Just a ten minute walk from my home in Pontrhydygroes (Welsh for the bridge of the ford of the cross) are some beautiful woodland walks.
In Medieval times the paths were trodden by Cistercian Monks on pilgrimage to Strata Florida Abbey (Ystrad Fflur in Welsh-the valley of flowers) at Pontrhydfendigaid near Tregaron.
Later, during the nineteenth century, twice daily, at dawn and dusk, the footpaths endured the pounding of the boots of the miners on their way to and from a backbreaking day’s work at the Lisburne lead mine.
Today I stand on the Miners Bridge, suspended above the Ystwyth Gorge and think how fortunate I am to be crossing it just for pleasure and at a very leisurely pace.
I decide that this is not the day to take the winding path climbing up the hill with panoramic views across the Ystwyth Valley because it is my favourite time of year, bluebell time and these will be more plentiful on the lower path.
In previous years I have somehow always missed seeing the bluebells in full bloom in this part of the wood, as it is quite shady and they flower later than elsewhere, but this year I am determined this is not going to happen.
Standing on the Miners Bridge with the river rushing below me, listening to the melodious birdsong and admiring the fresh new leaves clothing the trees, my spirits soar; I always feel so free when I go walking and leave all my worries behind.
There’s no mobile phone signal either-total freedom! I walk up the gentle incline onto the forestry track, the sun casting shadows in the dappled shade, and realise that spring has well and truly arrived.
Picking my way cautiously across the cattle grid I am now almost within touching distance of the bluebells. I quicken my pace as I approach the beech wood and am not disappointed.
What a sight! The area, drowning in a sea of bluebells, is far larger than I anticipated and dotted everywhere, like flecks on the waves, are starry snow white stitchwort flowers. I pause to catch my breath, inhale deeply…perfect!
Their perfume is unique and cannot be compared with any other. The sun is playing hide and seek behind the fluffy, white cumulus clouds. I sit and wait and take photographs throughout the fluctuating light conditions and observe how the colour of the flowers changes accordingly.
Moving on carefully through the woods I discover a tumbledown, moss covered wall and marvel at how nature has taken over what once was an impenetrable barrier.
On reaching the forestry track again I walk across to a clearing to admire the view across the fields framed by the graceful branches of oak and beech then retrace my steps over the cattle grid.
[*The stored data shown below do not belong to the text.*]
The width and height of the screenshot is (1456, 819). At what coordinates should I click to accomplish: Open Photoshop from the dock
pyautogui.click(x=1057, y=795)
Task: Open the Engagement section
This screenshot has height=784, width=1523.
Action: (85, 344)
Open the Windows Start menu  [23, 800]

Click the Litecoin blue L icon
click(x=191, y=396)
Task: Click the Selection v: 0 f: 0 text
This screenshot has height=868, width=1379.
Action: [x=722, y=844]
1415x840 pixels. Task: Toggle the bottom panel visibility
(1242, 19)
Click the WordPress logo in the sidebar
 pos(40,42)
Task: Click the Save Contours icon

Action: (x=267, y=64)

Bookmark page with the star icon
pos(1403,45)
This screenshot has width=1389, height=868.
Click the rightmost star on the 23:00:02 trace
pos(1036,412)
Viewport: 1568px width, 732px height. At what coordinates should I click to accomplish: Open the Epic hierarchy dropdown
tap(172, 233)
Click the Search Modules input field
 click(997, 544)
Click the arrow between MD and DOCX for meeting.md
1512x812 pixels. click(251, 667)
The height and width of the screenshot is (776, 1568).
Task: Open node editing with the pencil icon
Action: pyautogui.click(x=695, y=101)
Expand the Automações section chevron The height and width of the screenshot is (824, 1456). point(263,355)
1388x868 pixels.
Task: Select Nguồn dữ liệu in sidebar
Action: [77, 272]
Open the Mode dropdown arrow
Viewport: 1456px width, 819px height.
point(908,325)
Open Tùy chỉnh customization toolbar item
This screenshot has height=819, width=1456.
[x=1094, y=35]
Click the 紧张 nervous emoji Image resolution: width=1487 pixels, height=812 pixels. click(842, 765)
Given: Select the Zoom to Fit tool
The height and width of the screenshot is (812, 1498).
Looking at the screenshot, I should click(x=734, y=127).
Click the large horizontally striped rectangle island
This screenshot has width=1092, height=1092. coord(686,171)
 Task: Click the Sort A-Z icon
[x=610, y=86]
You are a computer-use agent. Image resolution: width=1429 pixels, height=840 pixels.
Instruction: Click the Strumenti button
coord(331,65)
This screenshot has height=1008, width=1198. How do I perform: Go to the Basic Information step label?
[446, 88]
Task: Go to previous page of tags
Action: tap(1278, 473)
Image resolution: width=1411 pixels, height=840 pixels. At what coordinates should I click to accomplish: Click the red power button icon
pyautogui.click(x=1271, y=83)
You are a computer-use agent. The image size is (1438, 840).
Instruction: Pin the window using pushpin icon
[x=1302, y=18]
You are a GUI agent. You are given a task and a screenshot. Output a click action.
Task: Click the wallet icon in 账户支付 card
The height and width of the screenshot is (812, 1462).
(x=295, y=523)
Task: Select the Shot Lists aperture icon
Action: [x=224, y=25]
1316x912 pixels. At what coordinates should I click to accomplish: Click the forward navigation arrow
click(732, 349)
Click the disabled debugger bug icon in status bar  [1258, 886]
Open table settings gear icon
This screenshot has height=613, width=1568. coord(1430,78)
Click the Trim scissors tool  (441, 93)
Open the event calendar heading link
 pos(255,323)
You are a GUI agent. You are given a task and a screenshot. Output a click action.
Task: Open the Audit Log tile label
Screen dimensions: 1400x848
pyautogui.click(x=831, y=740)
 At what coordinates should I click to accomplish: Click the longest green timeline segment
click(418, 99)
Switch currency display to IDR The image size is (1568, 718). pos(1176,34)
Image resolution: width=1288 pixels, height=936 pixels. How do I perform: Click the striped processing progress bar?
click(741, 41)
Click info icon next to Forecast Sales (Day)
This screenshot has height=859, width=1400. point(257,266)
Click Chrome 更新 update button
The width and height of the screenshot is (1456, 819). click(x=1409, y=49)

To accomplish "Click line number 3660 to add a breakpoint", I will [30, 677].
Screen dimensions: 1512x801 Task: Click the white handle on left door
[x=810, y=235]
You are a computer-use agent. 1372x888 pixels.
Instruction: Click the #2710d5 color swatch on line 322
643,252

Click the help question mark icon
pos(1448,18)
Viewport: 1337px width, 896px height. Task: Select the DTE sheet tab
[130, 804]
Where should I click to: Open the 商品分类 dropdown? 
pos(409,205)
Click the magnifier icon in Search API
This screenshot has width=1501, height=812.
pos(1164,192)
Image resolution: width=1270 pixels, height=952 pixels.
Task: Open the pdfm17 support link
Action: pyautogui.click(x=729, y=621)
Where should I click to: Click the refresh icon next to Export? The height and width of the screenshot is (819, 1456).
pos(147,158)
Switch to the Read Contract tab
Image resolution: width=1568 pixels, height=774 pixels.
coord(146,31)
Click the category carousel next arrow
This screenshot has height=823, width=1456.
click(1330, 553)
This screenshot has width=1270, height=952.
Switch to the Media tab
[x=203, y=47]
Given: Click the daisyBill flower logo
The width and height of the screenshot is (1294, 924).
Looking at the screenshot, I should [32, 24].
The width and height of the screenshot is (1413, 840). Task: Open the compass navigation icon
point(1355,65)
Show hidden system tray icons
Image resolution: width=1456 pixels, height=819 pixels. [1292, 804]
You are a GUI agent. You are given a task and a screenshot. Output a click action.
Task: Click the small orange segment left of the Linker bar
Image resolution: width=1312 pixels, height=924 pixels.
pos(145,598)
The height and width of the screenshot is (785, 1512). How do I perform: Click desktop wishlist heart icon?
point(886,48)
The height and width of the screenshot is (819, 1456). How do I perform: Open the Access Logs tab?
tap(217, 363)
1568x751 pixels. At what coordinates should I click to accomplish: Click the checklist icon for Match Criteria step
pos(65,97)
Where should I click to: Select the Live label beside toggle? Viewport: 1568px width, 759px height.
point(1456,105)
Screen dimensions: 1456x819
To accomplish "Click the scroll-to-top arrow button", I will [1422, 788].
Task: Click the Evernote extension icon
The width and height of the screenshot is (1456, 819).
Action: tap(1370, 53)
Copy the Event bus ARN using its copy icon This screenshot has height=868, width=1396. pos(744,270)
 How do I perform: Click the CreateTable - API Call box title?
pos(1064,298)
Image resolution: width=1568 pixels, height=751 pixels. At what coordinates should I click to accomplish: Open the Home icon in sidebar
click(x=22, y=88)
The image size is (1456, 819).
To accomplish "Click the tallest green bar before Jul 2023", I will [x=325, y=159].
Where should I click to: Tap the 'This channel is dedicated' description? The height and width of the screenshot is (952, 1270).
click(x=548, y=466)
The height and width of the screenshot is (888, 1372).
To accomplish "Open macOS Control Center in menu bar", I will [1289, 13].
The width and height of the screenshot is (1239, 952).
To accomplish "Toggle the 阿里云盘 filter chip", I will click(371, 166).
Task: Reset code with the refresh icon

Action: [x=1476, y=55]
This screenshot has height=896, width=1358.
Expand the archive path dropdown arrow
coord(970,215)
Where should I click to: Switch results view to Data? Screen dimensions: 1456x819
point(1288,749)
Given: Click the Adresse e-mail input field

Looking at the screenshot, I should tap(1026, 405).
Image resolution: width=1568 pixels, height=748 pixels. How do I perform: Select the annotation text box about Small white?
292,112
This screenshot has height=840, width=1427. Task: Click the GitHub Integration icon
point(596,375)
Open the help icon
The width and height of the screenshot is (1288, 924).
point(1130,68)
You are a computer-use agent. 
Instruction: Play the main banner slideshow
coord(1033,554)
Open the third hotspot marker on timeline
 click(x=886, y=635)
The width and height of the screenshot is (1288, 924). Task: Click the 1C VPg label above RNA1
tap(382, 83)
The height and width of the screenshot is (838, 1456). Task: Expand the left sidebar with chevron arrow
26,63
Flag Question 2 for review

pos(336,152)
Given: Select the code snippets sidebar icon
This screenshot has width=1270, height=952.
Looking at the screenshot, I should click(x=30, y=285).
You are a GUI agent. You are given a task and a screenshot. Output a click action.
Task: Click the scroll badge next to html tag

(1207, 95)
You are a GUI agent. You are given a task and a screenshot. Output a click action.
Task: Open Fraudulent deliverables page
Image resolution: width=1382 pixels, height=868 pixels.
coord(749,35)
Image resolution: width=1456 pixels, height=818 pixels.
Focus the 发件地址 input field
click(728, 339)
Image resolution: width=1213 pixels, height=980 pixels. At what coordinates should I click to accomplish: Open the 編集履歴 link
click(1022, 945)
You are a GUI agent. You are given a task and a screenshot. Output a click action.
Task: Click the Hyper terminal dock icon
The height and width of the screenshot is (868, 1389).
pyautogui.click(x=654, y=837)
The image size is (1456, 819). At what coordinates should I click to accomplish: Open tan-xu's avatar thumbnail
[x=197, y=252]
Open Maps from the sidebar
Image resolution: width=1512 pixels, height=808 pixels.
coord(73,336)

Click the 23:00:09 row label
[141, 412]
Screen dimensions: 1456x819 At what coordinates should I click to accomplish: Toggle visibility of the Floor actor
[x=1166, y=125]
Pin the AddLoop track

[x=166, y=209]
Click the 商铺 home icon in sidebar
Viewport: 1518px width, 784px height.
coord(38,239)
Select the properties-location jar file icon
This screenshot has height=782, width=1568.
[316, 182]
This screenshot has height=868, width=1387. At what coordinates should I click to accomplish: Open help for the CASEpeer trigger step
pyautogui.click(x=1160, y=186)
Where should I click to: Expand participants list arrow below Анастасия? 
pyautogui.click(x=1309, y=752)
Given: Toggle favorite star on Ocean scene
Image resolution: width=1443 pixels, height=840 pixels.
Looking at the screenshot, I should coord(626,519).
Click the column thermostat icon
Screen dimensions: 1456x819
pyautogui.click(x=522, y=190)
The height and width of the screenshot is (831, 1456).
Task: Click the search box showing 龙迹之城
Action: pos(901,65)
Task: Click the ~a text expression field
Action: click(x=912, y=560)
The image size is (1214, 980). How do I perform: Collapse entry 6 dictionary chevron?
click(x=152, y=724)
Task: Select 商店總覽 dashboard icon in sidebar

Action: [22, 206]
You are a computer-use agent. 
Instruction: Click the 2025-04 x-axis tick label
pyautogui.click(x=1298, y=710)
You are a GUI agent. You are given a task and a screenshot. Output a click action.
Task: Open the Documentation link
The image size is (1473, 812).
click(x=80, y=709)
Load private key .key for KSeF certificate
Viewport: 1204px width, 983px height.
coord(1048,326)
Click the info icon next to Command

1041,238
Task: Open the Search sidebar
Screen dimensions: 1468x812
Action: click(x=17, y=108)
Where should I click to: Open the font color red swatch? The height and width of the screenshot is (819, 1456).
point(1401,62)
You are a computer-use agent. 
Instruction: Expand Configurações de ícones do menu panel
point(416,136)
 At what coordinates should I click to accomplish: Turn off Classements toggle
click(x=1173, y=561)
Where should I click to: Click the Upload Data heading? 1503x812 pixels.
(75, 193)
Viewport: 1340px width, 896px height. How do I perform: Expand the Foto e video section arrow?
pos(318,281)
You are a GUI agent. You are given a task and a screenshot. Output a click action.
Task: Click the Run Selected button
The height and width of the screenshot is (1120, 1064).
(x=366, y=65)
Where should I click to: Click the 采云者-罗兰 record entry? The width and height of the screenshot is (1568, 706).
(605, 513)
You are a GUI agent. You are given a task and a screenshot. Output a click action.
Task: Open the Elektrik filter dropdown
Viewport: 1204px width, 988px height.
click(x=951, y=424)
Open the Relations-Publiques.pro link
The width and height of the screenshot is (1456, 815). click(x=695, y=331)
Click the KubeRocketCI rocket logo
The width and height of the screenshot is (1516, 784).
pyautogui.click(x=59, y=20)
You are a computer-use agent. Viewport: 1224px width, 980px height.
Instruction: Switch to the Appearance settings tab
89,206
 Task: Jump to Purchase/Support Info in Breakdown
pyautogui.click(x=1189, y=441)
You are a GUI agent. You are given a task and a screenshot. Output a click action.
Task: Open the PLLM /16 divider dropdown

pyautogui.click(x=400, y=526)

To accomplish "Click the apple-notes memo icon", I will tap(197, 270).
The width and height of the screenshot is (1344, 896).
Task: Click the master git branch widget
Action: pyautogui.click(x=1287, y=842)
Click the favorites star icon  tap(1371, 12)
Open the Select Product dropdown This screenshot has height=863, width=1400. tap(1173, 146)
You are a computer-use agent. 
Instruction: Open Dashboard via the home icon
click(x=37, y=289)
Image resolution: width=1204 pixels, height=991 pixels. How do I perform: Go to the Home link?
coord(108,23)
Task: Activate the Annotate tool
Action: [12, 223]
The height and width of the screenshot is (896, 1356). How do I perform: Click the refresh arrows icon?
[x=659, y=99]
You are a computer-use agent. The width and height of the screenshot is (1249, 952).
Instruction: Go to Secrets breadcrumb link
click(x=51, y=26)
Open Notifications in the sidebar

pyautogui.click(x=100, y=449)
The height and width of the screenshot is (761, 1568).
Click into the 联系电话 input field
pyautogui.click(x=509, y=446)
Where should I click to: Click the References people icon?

The narrowing path continues downhill through some lime green beech, the sun filters through and young ferns unfurl, adorning each side.
A newly fledged Robin hops along in front, trying its best to fly to avoid my approach and eventually realises it will be safer to flutter to the side and hide in the undergrowth.
Coniferous woodland lines the path now and all that will grow under its dense canopy is an array of primitive mosses with bilberries craning their branches seeking the sunlight on the perimeter. S
oon I’m back on the track leading to the footpath sign to the Miners Bridge and can hear a waterfall tumbling down to the river. The footpath here is quite steep and rocky and the woodland is dense, with little sunlight penetrating through the glossy new leaves; this is why there are plenty of delicious edible fungi to be found here in the autumn.
Once again I stand on the bridge, check my watch and wonder how I managed to take almost double the time I should have to complete this short walk.
I look at the number of photographs I have taken on the way and recall sitting amongst the sea of bluebells waiting for the sun to put in an appearance and there’s my answer.